-- JOB A --
Answer these questions using the passage on Borgogno wines below.
(i) From which vintage onward are all the wines organic?
(ii) What does the Dolcetto show?
(iii) What does "Nebbia" mean in Italian?
# start of TEXT TO READ
Fast forward to now and the wines are looking more compelling than ever. The vineyards have recently been certified (all wines from the 2019 vintage are now organic) and the return to traditional winemaking (slow natural ferments in concrete vats, long ageing in only old Slovenian oak) alongside careful vineyard management is cementing Borgogno as a traditional house in style, with a modern grasp on the future. 

With a desirable collection of vineyard holdings across the region, Borgogno are making a diverse and impressive range of wines.  The classic examples of Nebbiolo show in the Barolo wines while the Freisa is a gorgeous nod to the indigenous grape of Piedmont. Barbera Superiore offers silky fruit complexity and the Dolcetto shows brightness and crunch. The Riesling is well worth a look for lovers of the variety while the quirky ‘Chinato’ is an Italophile’s delight. 

Barolo country itself is outrageously beautiful with plenty of rolling hills and foggy vineyards which is incidentally where the grape Nebbiolo got its name – Nebbia meaning ‘fog’ in Italian. The region is also famous for white truffles, hazelnuts and incredibly good dark chocolate. An incredible restaurant scene caps off what is an inspiring place to visit, and we are thrilled to have the Borgogno collection in the Sometimes Always range.
# end of TEXT TO READ
-- JOB B --
Repeat the lines of the listing starting at the line that contains "I will coord(30,97)." and ending at the line that contains "Looking at the screenshot, I should [24, 202].", both ends included.
# start of GIVEN RECORDS
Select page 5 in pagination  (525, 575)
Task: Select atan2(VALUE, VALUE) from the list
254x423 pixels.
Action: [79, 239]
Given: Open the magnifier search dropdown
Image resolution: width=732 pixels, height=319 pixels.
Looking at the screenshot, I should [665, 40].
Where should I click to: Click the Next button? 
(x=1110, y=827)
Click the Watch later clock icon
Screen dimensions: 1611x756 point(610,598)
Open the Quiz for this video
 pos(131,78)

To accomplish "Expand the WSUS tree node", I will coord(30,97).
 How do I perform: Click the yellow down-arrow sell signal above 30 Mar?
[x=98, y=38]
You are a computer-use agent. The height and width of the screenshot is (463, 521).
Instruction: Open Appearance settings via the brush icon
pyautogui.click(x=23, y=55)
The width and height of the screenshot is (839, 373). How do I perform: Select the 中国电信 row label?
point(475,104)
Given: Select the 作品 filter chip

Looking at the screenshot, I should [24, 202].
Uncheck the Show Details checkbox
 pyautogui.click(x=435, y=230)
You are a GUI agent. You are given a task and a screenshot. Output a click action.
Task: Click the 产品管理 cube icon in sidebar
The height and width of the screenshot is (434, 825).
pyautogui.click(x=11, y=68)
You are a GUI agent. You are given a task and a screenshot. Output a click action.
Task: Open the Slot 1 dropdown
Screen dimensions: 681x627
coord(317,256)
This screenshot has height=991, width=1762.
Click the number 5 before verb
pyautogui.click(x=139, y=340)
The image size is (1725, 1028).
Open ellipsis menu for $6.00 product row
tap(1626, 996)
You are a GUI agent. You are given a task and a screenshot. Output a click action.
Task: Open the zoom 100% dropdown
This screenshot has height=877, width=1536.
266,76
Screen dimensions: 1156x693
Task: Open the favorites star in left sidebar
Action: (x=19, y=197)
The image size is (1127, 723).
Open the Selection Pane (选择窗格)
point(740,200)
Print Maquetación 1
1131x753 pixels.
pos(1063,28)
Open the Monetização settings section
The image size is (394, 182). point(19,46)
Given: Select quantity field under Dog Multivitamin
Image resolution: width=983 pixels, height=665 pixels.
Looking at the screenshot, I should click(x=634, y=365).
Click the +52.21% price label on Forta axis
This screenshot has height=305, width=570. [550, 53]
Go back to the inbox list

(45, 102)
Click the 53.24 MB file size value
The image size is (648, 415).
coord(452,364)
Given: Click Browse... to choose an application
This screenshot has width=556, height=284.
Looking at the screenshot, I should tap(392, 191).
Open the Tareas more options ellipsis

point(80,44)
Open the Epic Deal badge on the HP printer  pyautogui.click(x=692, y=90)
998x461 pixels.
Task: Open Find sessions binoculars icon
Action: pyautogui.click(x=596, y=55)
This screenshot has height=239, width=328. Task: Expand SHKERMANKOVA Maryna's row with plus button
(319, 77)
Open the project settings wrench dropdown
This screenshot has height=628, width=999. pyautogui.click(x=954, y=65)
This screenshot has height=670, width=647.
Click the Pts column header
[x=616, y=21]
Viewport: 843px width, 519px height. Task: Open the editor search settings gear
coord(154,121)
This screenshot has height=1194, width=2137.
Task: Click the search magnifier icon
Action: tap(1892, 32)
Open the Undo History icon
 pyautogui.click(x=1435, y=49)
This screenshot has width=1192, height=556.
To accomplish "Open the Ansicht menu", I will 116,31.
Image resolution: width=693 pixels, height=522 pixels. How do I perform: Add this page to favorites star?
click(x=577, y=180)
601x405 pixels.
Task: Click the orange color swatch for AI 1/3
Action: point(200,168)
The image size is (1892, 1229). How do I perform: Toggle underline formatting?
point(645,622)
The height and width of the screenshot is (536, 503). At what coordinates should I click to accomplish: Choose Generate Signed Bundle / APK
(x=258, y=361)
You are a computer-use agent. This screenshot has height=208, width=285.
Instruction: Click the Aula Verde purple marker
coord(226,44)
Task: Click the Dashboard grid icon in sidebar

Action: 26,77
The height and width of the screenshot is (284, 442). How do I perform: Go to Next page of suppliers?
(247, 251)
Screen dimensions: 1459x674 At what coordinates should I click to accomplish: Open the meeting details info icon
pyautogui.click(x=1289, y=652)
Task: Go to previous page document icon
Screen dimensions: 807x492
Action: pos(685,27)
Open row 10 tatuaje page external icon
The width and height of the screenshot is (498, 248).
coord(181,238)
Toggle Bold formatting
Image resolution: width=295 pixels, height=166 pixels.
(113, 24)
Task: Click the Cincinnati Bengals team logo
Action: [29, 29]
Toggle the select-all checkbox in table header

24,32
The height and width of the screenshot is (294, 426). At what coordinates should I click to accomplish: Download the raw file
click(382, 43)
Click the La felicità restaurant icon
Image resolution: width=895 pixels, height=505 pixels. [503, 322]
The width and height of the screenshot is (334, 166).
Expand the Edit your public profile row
# end of GIVEN RECORDS
-- FINAL ANSWER A --
(i) The 2019 vintage
(ii) Brightness and crunch
(iii) Fog

-- FINAL ANSWER B --
To accomplish "Expand the WSUS tree node", I will coord(30,97).
 How do I perform: Click the yellow down-arrow sell signal above 30 Mar?
[x=98, y=38]
You are a computer-use agent. The height and width of the screenshot is (463, 521).
Instruction: Open Appearance settings via the brush icon
pyautogui.click(x=23, y=55)
The width and height of the screenshot is (839, 373). How do I perform: Select the 中国电信 row label?
point(475,104)
Given: Select the 作品 filter chip

Looking at the screenshot, I should [24, 202].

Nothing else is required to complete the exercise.